Wireless system gets first airing on stored DC-10

Thales Avionics is preparing to complete the final phase of full-scale cabin tests of its TopSeries i-8000 wireless-based in-flight entertainment (IFE) system for the Boeing 787 in February, and is confident results to date bode well for tests with 300 representative "passengers".

The large-scale tests, conducted in conjunction with Boeing, have been taking place on board a stored McDonnell Douglas DC-10 at Marana, Arizona to determine how well the wireless IFE system responds to various interior configurations, passenger loads and antenna locations. The operability of the wireless system is pivotal to the flexible interior concept adopted by Boeing for the 787, and a cornerstone of its rapid interior reconfiguration plan allowing for easy relocation of seats, lavatories and later upgrades.

Tests on the Thales system, which has so far won six out of seven announced IFE selections on the 787 against competition from Panasonic's X-Series, are aimed at proving its capabilities to supply up to 2Mbytes/s to each seat simultaneously. Thales says sizing the system to this output supports Boeing's requirement to provide streaming video-on-demand simultaneously and independently for up to 300 passengers.

"We have tested the system with passengers, no passengers and simulated passengers," says Brad Foreman, vice-president and general manager of Thales Avionics. As well as real people, the tests used sacks of red potatoes acting as surrogate humans.

"These turned out to be the closet things to real humans in terms of water content and rates of absorption," says Foreman, who adds that interior bins and other features of the DC-10 were wrapped in carbon material to replicate the effect of the 787's all-composite structure.

Another DC-10 fuselage, which will also be internally treated with composite lining, is being installed at Thales' Irvine, California site, where it will be used as a 787 cabin mock-up for further engineering tests and customer demonstrations. Lab tests are also planned at a Boeing test site in Seattle, and flight tests are scheduled to start on the first of the 787s with a full interior in October 2007.

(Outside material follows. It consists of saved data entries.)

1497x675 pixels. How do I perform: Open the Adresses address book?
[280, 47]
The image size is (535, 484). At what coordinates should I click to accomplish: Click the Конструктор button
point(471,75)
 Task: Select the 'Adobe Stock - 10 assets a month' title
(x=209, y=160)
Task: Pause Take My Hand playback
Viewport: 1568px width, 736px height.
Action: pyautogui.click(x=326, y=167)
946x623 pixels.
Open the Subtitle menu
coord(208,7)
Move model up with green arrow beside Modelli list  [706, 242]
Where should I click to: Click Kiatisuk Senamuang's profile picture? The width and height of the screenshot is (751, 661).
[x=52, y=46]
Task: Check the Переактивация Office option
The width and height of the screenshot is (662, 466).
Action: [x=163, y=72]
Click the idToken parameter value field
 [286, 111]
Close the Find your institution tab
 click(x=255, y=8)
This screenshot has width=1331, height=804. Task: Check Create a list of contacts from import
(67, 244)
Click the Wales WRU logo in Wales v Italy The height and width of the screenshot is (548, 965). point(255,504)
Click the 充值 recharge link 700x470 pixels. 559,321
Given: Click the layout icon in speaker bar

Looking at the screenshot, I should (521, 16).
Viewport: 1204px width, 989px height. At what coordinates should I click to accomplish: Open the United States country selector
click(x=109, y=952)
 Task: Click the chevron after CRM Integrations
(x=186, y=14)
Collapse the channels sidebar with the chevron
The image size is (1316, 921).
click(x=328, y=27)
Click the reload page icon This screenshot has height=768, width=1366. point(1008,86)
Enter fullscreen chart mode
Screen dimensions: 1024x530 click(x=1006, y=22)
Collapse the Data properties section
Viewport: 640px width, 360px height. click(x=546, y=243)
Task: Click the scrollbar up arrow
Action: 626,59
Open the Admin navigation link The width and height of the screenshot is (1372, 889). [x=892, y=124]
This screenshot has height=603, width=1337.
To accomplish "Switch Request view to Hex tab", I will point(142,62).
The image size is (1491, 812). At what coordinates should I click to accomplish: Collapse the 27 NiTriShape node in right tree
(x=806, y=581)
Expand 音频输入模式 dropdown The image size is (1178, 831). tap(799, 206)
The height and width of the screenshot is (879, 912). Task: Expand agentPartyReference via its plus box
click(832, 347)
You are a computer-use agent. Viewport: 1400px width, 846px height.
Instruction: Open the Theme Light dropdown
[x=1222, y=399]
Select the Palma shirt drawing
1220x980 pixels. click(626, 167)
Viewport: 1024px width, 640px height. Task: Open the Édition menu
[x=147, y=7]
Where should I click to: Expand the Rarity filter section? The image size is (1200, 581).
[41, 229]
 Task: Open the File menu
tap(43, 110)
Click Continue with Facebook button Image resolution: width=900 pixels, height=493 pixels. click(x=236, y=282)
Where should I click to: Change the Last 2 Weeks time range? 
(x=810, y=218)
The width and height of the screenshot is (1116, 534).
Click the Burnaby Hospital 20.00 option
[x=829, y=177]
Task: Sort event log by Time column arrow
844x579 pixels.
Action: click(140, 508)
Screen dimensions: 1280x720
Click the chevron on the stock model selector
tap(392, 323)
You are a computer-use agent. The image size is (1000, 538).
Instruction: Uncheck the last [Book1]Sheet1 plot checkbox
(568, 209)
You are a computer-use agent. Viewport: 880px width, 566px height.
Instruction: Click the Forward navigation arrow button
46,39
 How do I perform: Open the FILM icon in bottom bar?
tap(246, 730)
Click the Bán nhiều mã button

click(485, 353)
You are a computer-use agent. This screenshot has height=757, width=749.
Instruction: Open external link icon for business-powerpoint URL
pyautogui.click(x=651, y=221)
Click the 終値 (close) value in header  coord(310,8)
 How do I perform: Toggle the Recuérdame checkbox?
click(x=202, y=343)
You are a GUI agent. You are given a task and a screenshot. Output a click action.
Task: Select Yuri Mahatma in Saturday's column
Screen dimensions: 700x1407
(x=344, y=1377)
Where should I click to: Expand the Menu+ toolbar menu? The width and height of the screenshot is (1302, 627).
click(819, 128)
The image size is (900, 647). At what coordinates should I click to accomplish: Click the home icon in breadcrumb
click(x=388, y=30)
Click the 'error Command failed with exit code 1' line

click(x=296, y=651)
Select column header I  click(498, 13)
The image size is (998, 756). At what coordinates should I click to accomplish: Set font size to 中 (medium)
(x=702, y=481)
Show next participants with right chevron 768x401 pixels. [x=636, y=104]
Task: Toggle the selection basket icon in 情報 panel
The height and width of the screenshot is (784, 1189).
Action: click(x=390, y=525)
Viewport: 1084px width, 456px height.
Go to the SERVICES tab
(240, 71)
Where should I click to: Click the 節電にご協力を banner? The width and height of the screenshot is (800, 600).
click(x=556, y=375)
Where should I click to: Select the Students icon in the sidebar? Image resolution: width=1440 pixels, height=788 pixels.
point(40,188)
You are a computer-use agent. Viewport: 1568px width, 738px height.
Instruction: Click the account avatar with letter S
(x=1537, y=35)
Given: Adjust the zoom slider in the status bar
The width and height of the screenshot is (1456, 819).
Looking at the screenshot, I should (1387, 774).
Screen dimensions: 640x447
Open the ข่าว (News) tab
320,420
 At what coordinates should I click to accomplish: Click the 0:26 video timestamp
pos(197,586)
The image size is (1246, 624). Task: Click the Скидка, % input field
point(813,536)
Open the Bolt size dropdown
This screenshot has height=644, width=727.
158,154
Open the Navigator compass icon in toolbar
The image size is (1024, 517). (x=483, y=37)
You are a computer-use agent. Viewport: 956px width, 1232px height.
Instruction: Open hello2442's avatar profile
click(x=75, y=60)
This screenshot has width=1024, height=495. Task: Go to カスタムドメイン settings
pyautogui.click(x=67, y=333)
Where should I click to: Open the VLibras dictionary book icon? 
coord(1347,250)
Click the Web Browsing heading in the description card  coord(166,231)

To support the 787 IFE development as well as an overall boom in TopSeries i-system sales, Thales is dramatically expanding its workforce and plans to add up to 200 new jobs in 2007, on top of 400 added over the past year. "We have grown at around 400% over the last two years," says Foreman.

How the system will work

All IFE head-end equipment on the 787 will be housed in a new sealed module - the cabin equipment centre (CEC) - in the bays located forward of the nose gear and aft of the wing.

Three or four head-end servers will be in the CECs, with roughly 100-125 seats per server. Each server is housed in a relatively small 4MCU-sized container and requires no active cooling.

Wireless data will be transmitted at the latest 802.11n standard, which is expected to be formally released in July 2007. Although tested at 2.4GHz in early configurations, the latest tests in October were at the higher 5GHz frequency to exploit its higher bandwidth capabilities.

The 802.11n standard builds on previous 802.11 standards by adding MIMO (multiple-input multiple-output), which uses multiple transmitter and receiver antennas to increase data throughput and range.